Task description: Reproduce, word for word, everything from the line containing "Viewport: 1568px width, 713px height." down to the last of the lines below.

----- The data

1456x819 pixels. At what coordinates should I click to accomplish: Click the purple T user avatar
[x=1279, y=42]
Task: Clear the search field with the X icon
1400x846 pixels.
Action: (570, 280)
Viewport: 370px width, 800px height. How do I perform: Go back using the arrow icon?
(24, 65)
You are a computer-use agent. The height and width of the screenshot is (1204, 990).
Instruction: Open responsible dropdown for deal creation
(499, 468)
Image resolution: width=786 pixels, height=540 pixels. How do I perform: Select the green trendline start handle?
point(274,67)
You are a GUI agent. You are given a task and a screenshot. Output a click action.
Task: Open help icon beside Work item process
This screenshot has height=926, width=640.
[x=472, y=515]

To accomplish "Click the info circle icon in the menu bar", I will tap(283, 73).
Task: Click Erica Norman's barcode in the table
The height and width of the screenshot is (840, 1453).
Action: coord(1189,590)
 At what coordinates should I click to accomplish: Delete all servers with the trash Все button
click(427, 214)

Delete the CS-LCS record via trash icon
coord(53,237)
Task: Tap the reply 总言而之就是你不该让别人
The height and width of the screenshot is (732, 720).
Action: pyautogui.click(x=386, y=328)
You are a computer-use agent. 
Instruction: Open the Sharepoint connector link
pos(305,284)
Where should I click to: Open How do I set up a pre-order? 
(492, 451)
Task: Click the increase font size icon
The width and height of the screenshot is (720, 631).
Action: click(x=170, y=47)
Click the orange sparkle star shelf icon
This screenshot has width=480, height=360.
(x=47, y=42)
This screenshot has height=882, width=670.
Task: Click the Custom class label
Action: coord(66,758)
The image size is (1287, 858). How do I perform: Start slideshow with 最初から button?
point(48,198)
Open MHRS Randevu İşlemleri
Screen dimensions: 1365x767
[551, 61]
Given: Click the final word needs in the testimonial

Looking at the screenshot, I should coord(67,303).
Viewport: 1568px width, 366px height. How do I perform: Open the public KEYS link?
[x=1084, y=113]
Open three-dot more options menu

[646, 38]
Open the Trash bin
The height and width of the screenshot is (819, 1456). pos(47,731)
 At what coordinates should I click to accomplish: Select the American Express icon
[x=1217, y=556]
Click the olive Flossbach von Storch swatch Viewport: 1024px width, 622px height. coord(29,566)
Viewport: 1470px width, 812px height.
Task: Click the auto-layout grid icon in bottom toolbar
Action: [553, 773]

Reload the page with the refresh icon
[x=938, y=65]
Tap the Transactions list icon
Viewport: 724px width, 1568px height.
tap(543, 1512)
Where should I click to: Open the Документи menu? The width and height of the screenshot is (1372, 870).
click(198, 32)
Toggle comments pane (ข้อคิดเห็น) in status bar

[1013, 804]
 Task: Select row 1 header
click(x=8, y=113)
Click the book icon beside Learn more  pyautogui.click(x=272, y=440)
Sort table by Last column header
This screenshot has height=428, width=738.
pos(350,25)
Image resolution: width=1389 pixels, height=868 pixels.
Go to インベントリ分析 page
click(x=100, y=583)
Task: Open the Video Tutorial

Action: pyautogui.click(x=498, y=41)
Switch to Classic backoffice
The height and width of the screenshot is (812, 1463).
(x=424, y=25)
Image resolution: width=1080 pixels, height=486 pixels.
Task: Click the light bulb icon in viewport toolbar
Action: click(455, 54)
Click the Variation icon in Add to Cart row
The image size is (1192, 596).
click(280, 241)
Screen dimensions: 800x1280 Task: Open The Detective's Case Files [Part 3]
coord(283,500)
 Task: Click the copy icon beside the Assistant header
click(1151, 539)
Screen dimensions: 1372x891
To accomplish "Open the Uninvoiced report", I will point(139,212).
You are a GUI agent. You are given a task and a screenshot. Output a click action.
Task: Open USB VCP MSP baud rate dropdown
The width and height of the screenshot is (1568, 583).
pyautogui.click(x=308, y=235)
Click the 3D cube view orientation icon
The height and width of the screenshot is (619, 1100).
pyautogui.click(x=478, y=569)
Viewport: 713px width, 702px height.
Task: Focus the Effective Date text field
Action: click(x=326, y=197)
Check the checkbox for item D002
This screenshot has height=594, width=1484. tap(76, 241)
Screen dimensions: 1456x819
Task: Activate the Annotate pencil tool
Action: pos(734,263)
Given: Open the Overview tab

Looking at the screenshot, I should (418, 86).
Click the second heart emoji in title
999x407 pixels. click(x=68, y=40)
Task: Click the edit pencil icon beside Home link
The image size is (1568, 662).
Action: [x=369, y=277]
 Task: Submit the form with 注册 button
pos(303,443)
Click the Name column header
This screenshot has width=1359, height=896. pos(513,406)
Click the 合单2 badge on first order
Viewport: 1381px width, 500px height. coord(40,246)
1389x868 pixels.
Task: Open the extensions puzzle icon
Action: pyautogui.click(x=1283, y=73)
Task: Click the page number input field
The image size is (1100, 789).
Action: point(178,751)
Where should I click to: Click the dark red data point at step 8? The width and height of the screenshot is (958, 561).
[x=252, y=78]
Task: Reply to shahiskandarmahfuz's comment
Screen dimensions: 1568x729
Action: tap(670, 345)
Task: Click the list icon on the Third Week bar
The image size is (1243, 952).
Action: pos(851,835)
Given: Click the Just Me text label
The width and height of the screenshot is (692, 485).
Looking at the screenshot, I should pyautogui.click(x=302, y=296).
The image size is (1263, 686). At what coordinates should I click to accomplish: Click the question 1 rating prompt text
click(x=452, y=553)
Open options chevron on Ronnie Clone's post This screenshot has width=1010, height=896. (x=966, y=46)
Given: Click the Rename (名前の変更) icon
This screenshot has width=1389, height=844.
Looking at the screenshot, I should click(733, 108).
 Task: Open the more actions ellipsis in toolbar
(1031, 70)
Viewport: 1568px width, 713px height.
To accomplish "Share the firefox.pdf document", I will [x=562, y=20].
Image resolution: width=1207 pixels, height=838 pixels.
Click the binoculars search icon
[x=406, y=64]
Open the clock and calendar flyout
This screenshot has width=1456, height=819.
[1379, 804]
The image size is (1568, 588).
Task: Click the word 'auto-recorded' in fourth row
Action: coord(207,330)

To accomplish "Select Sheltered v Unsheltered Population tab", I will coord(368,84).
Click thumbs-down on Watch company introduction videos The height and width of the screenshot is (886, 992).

----------

Answer below:
Viewport: 1568px width, 713px height.
To accomplish "Share the firefox.pdf document", I will [x=562, y=20].
Image resolution: width=1207 pixels, height=838 pixels.
Click the binoculars search icon
[x=406, y=64]
Open the clock and calendar flyout
This screenshot has width=1456, height=819.
[1379, 804]
The image size is (1568, 588).
Task: Click the word 'auto-recorded' in fourth row
Action: coord(207,330)

To accomplish "Select Sheltered v Unsheltered Population tab", I will coord(368,84).
Click thumbs-down on Watch company introduction videos The height and width of the screenshot is (886, 992).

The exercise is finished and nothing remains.